═════ STORED DATA

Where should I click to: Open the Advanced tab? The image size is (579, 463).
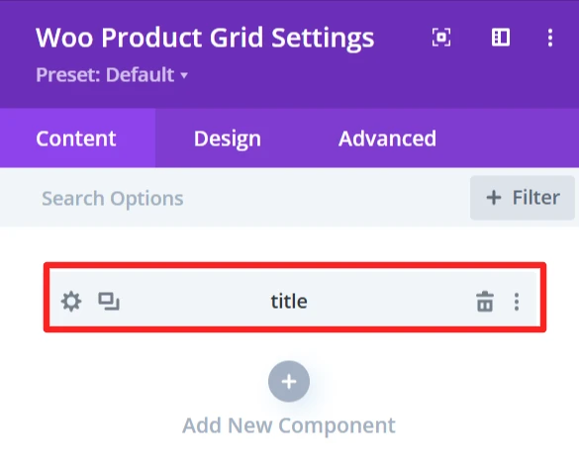(387, 139)
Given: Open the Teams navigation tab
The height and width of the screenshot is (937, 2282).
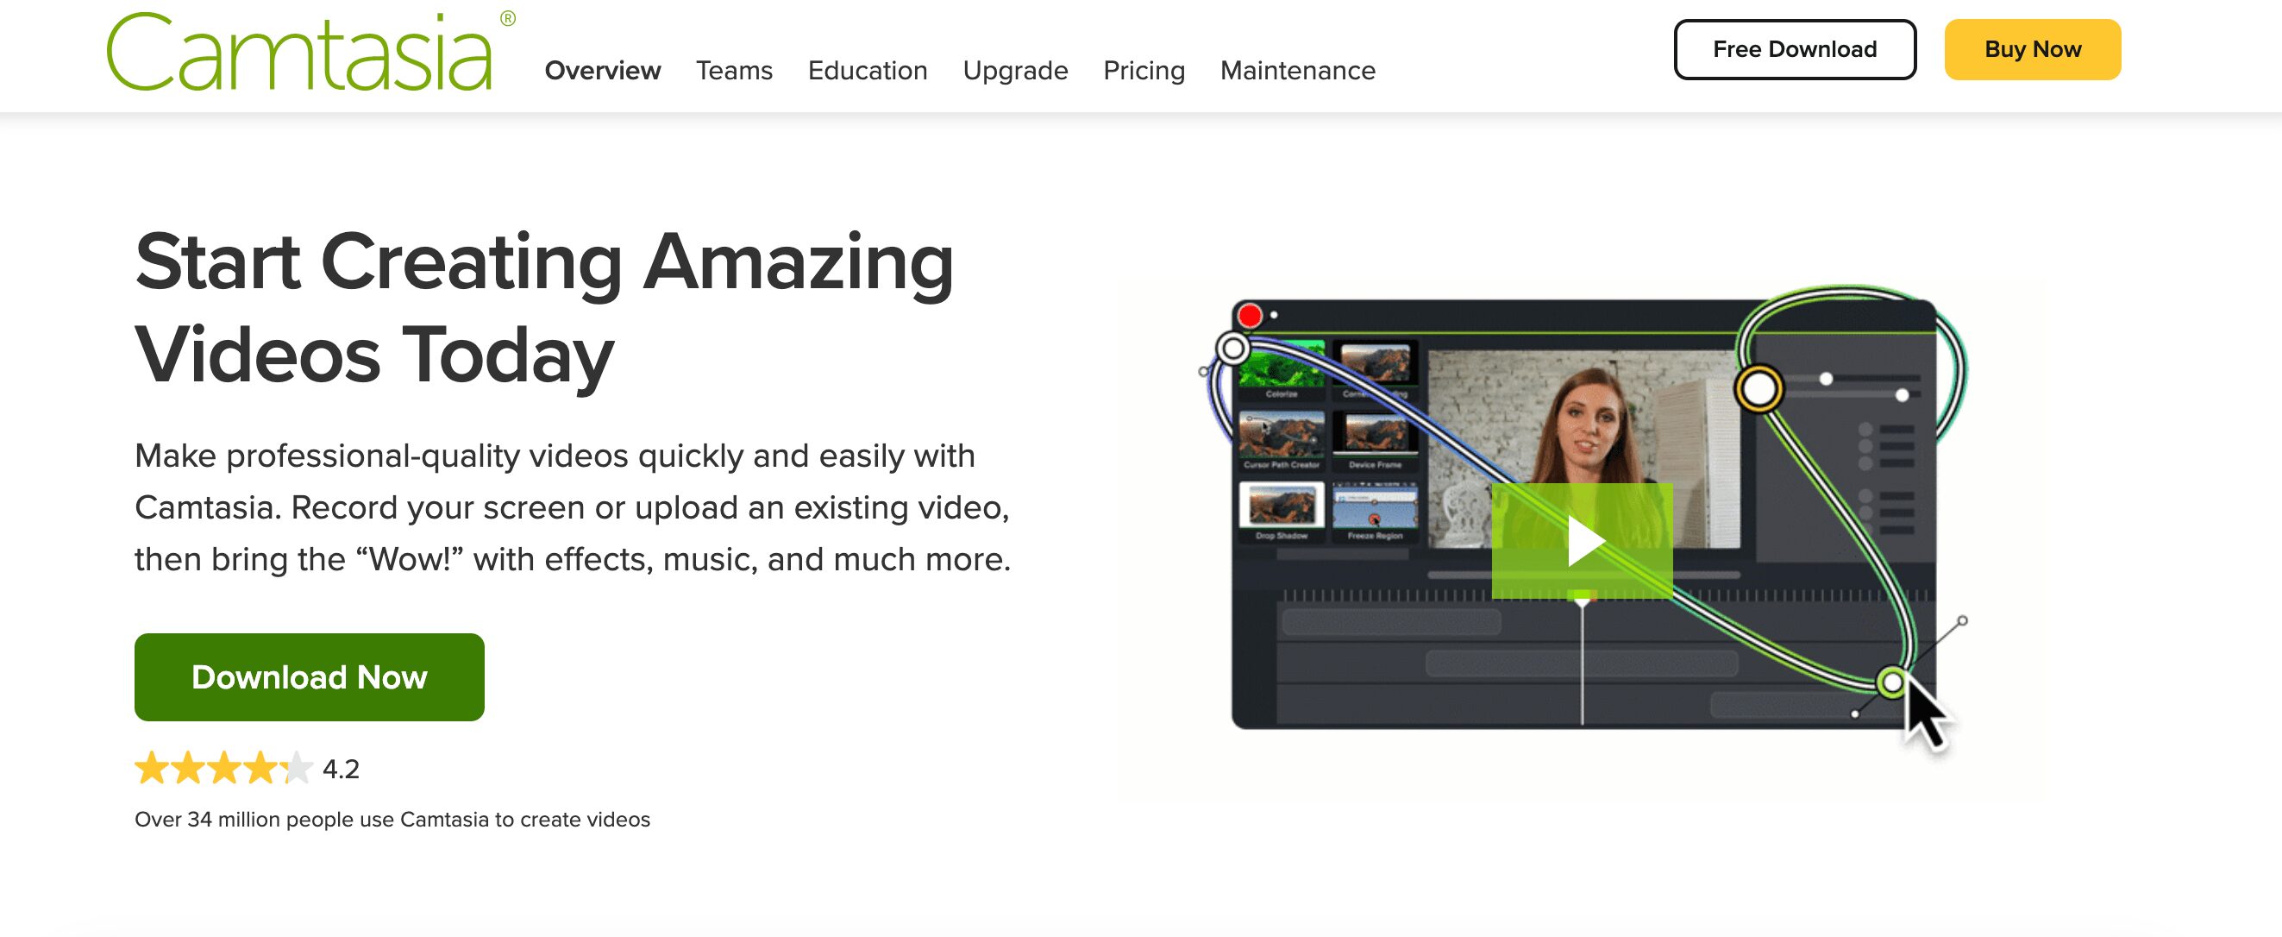Looking at the screenshot, I should point(734,70).
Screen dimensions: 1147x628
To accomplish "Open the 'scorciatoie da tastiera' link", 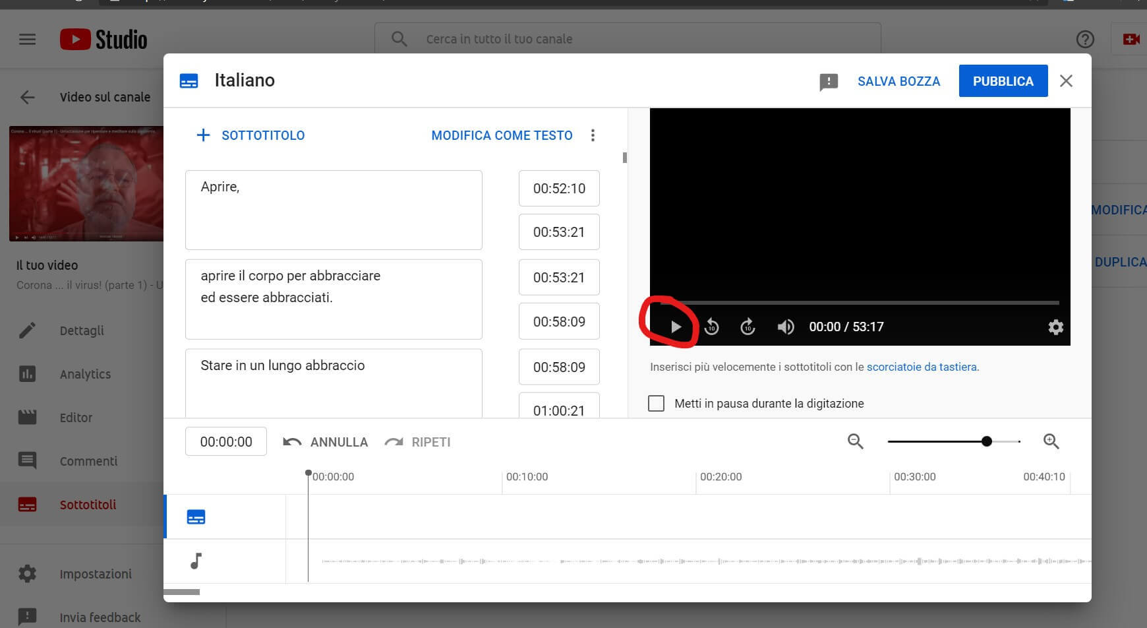I will point(922,367).
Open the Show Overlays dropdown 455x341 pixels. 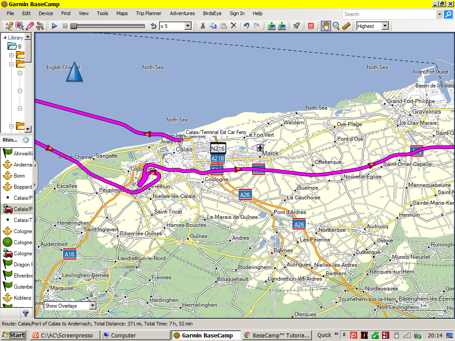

══════════

▶ **AIM OF THE TASK**: An exact copy is required of the lines from the start of the records above through the line with "Screen dimensions: 1147x628", and only those, without any pictures.

▶ **OUTPUT FOR THIS EXERCISE**:
Where should I click to: Open the Advanced tab? The image size is (579, 463).
(387, 139)
Given: Open the Teams navigation tab
The height and width of the screenshot is (937, 2282).
Looking at the screenshot, I should point(734,70).
Screen dimensions: 1147x628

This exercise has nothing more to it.